PETER JAMES believes ancient Egyptians formed the huge tombs by piling up rubble and small rocks on the inside and attaching the large bricks on the outside later rather than using giant blocks carried up ramps.
Whatever the source is, it's good to be reminded of the larger realities in construction and how we think about them archaeologically. Whether it's ancient Egypt or Gilded Age Boston, the built environment is really a series of processes and not static at all. Archaeology can demonstrate this, and it's a real strength because the labor and people behind structures are all too often written out of history.
In the case of my bricks in 17th c. Long Island, I think they can tell us more about who made them, and how they were burned, and maybe what the experience of labor and maintenance was like at a northern Dutch plantation, both for slaves and hired workmen. Because at this site we don't quite know, and we never thought to ask the building materials themselves.
Bricks were literally the foundation of colonial presence in the northeastern US, and yet the raw stuff of those cities is highly underappreciated because archaeological traces of production are easy to miss.

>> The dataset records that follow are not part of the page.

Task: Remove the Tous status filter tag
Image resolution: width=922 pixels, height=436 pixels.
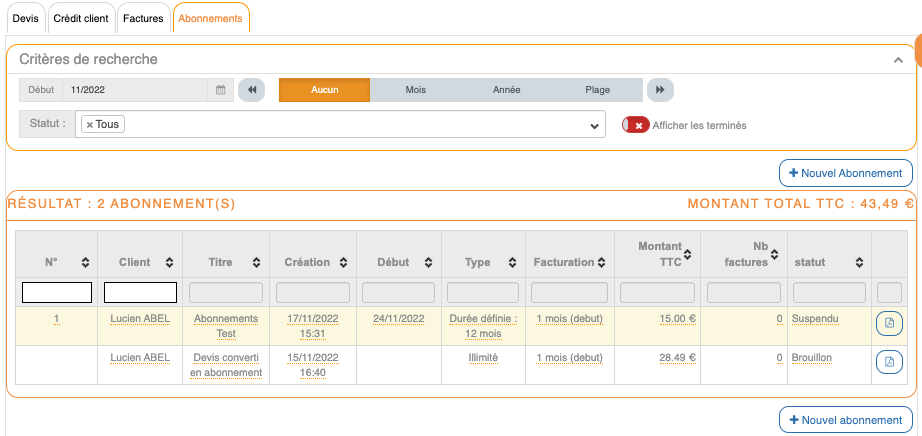Action: [x=90, y=125]
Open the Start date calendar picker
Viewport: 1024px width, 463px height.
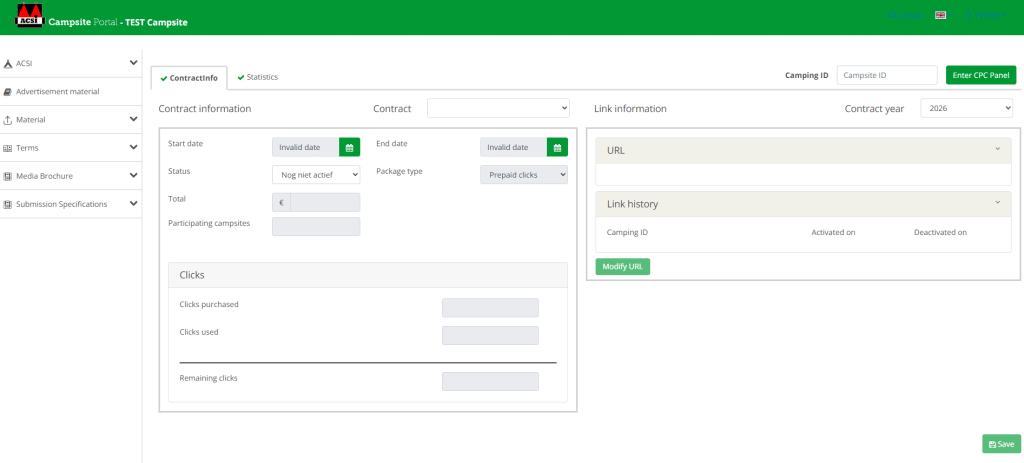pos(349,147)
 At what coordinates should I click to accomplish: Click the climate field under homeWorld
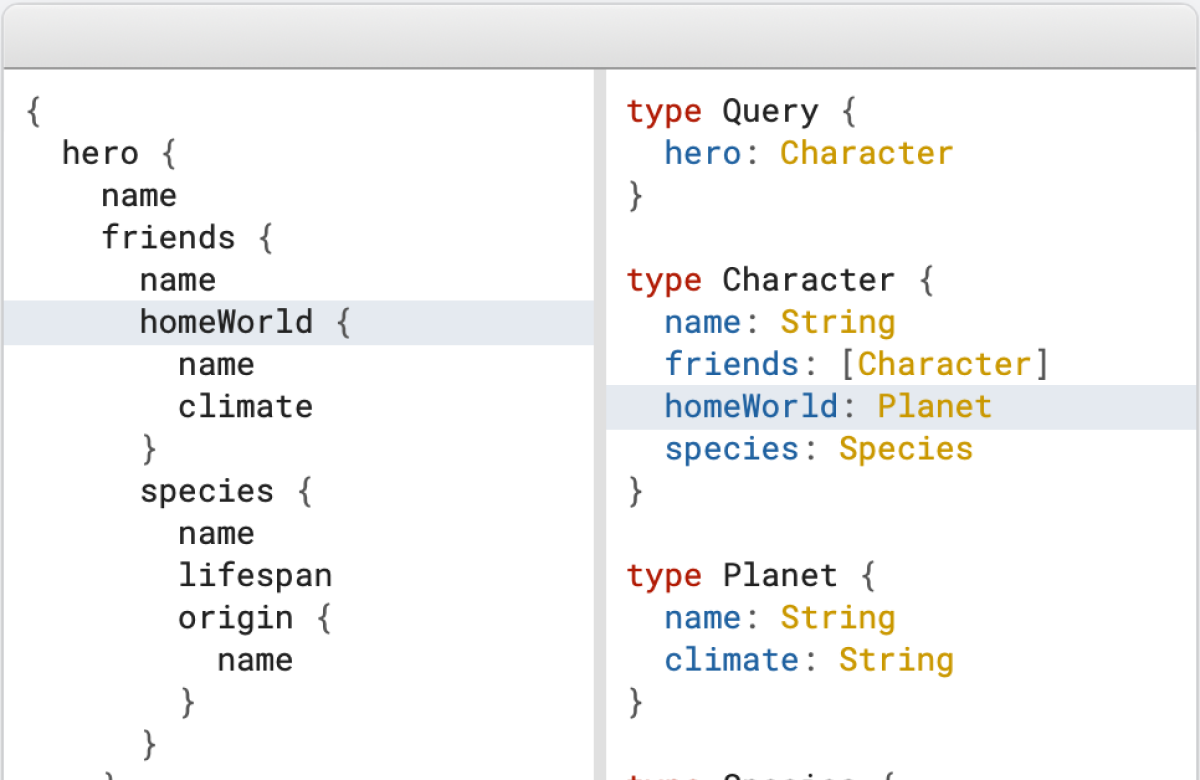[245, 406]

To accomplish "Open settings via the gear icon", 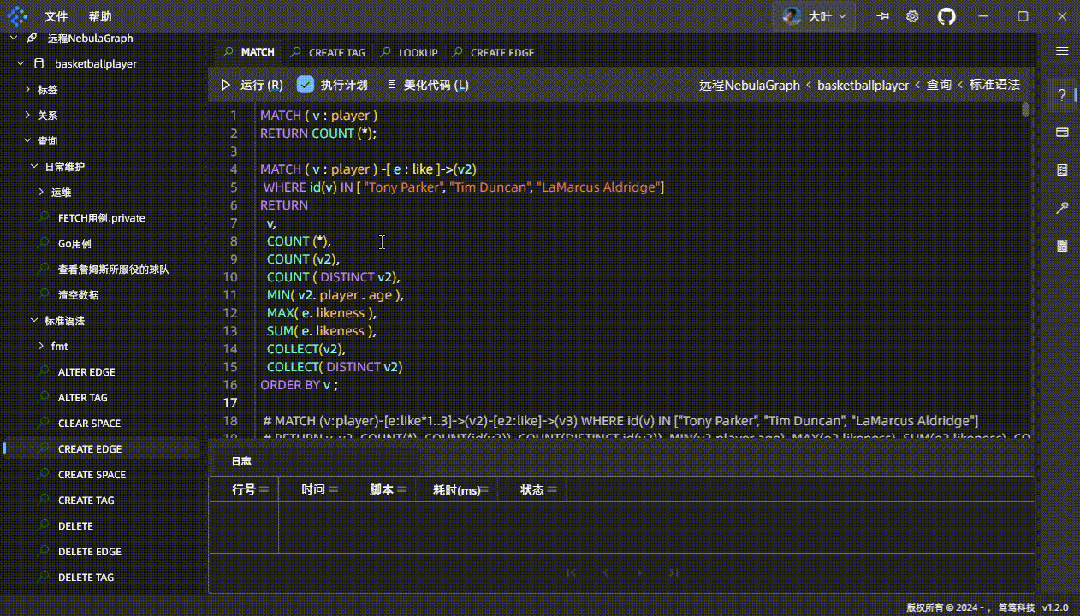I will [912, 17].
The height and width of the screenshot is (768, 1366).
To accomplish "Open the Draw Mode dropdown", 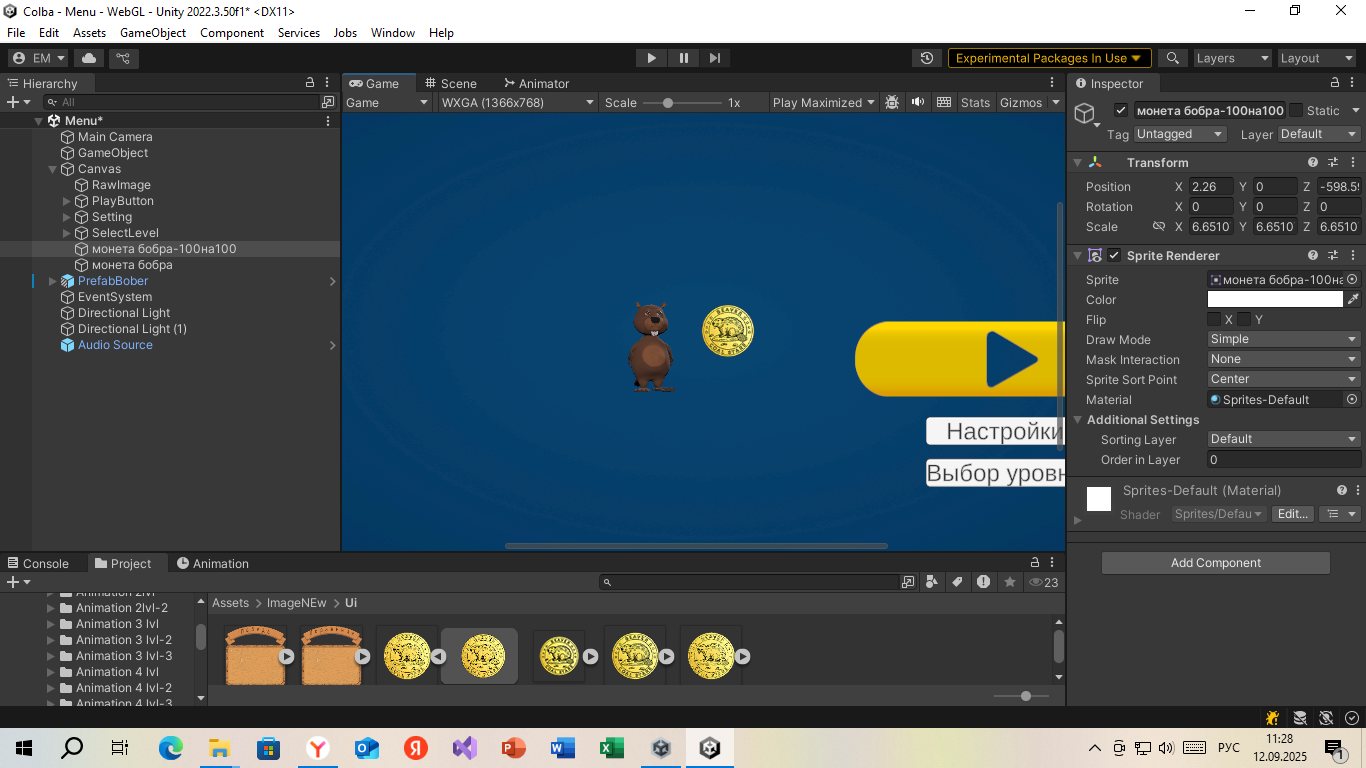I will click(x=1283, y=339).
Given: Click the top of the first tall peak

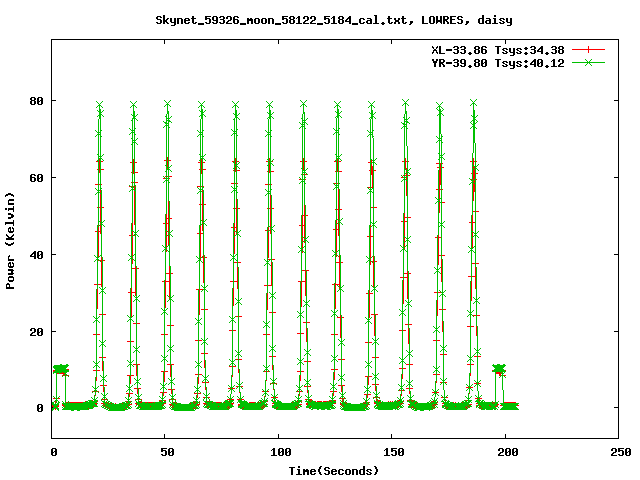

So at the least, my bricks get us thinking about all that, asking more questions about silenced people and looking a little closer at the traces that remain. I think that's a win for material that had been weighed and boxed eight years before I cracked it open.
The National Building Museum is Washington, DC maintains a http://www.nbm.org/exhibitions-collections/collections/brick-collection.html representing a wide swath of 19th c. brickmakers and products, I'll probably see you there.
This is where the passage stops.